Khadija Magardie talks to an artist who is using music to take religion to the youth

When Shaheed GC embraced the Islamic faith at the age of 16, he thought he had firmly closed the door on a singing career that began in his early teens. At the time, he says, he felt that music, in virtually all its forms, was incompatible with the “simple lifestyle” he wanted to lead. Now, nearly five years later, he is releasing a new CD called The Call – a musical tribute to the faith that “keeps him sane” – and a move that is bound to be met by disapproval from Muslim traditionalists.

GC’s musical rebirth is very much akin to that of singer Cat Stevens who, after embracing Islam in 1979 and changing his name to Yusuf Islam, renounced a legendary music career in favour of an unadorned Islamic lifestyle. Also realising that his vocal abilities could be used in the service of the faith, Islam released a CD on the life of the Prophet Muhammad, called The Life of the Last Prophet, and another one about the Bosnian war called I Have No Cannons that Roar – decades after turning his back on mainstream music.

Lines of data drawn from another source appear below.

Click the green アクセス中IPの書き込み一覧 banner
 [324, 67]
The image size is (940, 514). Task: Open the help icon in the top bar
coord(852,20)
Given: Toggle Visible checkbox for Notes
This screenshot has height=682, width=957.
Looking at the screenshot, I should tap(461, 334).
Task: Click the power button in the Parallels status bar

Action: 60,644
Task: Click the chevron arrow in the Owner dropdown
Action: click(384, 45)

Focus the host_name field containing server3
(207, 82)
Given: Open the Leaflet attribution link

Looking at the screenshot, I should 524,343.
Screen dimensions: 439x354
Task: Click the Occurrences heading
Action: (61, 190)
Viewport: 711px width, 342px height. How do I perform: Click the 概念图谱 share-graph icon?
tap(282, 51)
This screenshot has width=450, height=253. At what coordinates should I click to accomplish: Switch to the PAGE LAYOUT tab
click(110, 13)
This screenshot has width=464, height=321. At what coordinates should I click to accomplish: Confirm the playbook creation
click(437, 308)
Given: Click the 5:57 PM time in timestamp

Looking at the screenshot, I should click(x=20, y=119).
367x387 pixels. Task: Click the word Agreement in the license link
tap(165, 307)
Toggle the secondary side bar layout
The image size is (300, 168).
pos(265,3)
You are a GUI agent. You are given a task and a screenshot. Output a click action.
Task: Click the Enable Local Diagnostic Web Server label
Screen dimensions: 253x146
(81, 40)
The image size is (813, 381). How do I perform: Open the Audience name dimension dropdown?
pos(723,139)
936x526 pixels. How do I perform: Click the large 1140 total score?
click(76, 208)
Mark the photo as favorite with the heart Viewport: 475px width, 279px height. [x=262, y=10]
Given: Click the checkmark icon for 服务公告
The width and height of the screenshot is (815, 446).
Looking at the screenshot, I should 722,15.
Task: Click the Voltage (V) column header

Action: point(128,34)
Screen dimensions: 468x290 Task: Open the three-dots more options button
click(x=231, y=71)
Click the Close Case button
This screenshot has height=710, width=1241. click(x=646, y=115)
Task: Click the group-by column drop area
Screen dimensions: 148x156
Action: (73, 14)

The Call is a collection of songs with a range of sounds, from rock to reggae to R&B, with a distinctly Islamic flavour. The lyrics, however, are strictly confined to common Islamic themes. Sweet Release is about prayer, or salat. The Fast is concerned with the Muslim month of abstinence and fasting, Ramadan.

The release is bound to raise eyebrows in conservative Islamic circles – music is still regarded as taboo by many Muslims -but GC is unperturbed. “The youngsters, and not the oldies, are my target audience,” he says, although he hopes the music will reach all Muslim ears.

Adapting scriptures to contemporary tunes is nothing new -award-winning American gospel artist Kirk Franklin, among others, has been a major success in the field. But to attempt to address Islamic issues by using so-called “Western-style” implements is still shaky ground. Traditional religious scholarship still regards music, in nearly all its forms, as haraam, or forbidden.

In Blood from a Rock, GC cheekily taunts this view. “They say my music is haraam; yet I speak from the Holy Qur’an,” he sings. He elaborates: “Don’t go changing our Islam, they say. But I say let’s communicate in the language of the day.”

Among what he calls “young Western Muslims”, GC feels there is a blossoming market for his type of music. These youths, he says, are born and raised in non-Muslim countries, and therefore relate differently to music than do their counterparts in the Middle East, for instance. Yet even in Muslim countries, he says – having recently returned from studies in the Middle East – there is a need for his type of music.

The problem with the forms of Islamic music available today, he says, is that they are the results of Arab, Indian, Pakistani or Persian influence, having little if anything in common with the experiences of young Muslims living in countries such as South Africa.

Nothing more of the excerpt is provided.